The unavailability of legal abortion during those years, says Hodes, led to a large number of women seeking “abortion in the informal health sector, resulting in high levels of mortality and morbidity from septic abortions”.

According to the National Institutes of Health, “the abortion law of 1996 was the first step towards significant reductions in unsafe abortions. In 1994, complications from unsafe abortion led to 32.69 deaths per 1 000 abortions. By 1998, only 0.80 deaths per 1 000 were reported.”

The report further states that there was a 91% decrease in deaths related to unsafe abortions between 1998 and 2001 in South Africa. But national health spokesperson Joe Maila says the department does not have an estimate of the number of unsafe abortions provided in South Africa.

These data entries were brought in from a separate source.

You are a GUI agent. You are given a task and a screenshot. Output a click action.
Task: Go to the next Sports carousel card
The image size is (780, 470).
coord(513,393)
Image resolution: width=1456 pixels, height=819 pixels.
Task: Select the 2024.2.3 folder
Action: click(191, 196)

“However we believe that the number could be very high, given the seriousness of the adverts we see all over in the country promising ‘safe, painless and quick’ abortions, and the number of women who come to our facilities with pregnancy-related complications as a result of unsafe backstreet abortions,” he says.

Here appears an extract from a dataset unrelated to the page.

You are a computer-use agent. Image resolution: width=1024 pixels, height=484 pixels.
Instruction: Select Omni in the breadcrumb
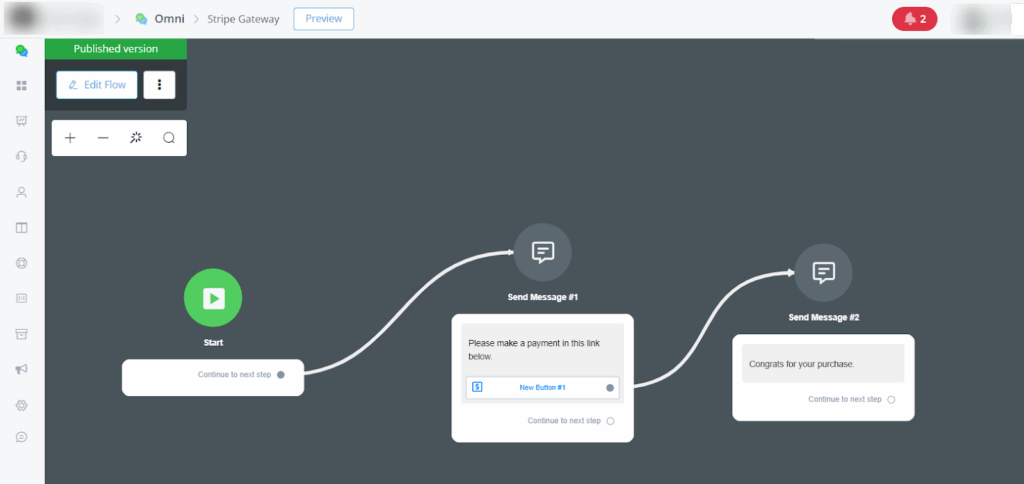[168, 19]
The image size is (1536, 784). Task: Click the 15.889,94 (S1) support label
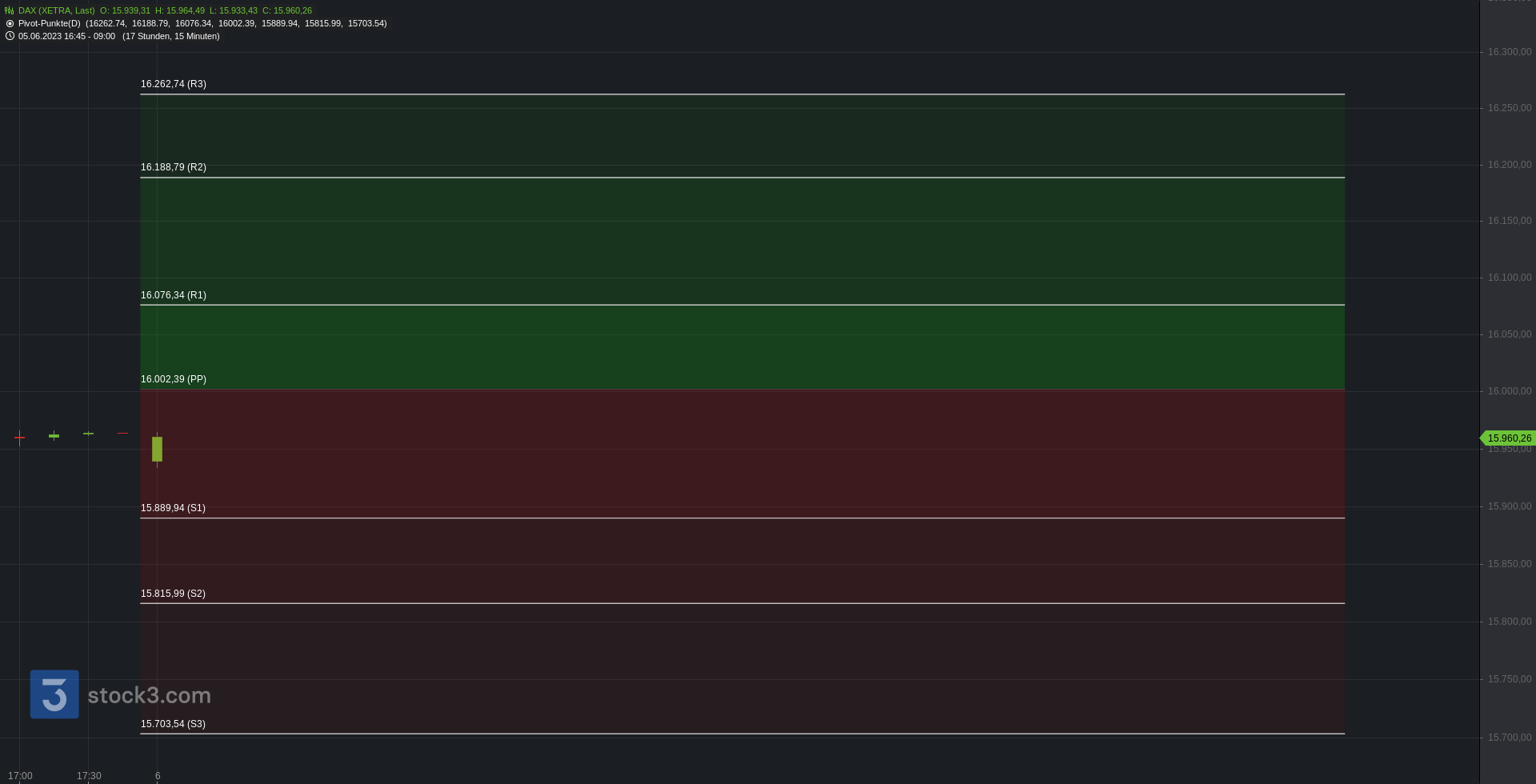[x=173, y=508]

But the abortion laws did little to improve the overall number of South African women who die during pregnancy, childbirth or shortly thereafter. Even the reported uptake of safe, legal abortions, with more than 90 000 abortions performed in government clinics and hospitals between April 2013 and March 2014 – almost 20 000 more than the previous year – has not translated into a decrease in maternal mortality.

Six times the target
The United Nations estimates that maternal deaths in South Africa have increased from 250 deaths per 100 000 live births in 1990 to a peak of 360 deaths per 100 000 live births in 2005.

The latest government estimates of 269 deaths per 100 000 live births is not only higher than the 1990 figures, it is also more than six times the target South Africa is supposed to achieve by 2015. “We are not able to provide the exact percentage [of maternal deaths due to unsafe abortions] at this stage, but I can confirm that indeed, unsafe backstreet abortions contribute to maternal mortality, as some women die of septic miscarriage as a direct result of unsafe abortion,” says Maila.

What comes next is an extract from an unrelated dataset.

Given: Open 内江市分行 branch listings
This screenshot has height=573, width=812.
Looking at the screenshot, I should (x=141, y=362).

Despite legislation legalising abortion, obstacles to accessing safe legal abortions remain.

“The barriers include a shortage of trained legal abortion providers – particularly second trimester abortion providers. Those are abortions provided when the pregnancy is greater than 12 weeks, so between 12-20 weeks, which can only be performed by a doctor,” says Harries.

The stigma of abortion is as much an obstacle to women accessing the services as it is to the doctors and nurses who provide the services.

“Many healthcare providers that are providing the services don’t always feel fully supported by the people they work with. They are ostracised, isolated and stigmatised themselves because they are providing the service.”

Harries says that health professionals who are working under these conditions often experience burnout and frustration.

“The women [who seek abortions] on the one hand are on the receiving end of not always getting the most optimal treatment, but equally some of those healthcare providers that have opted to provide those services aren’t fully supported by their colleagues, peers and management,” says Harries.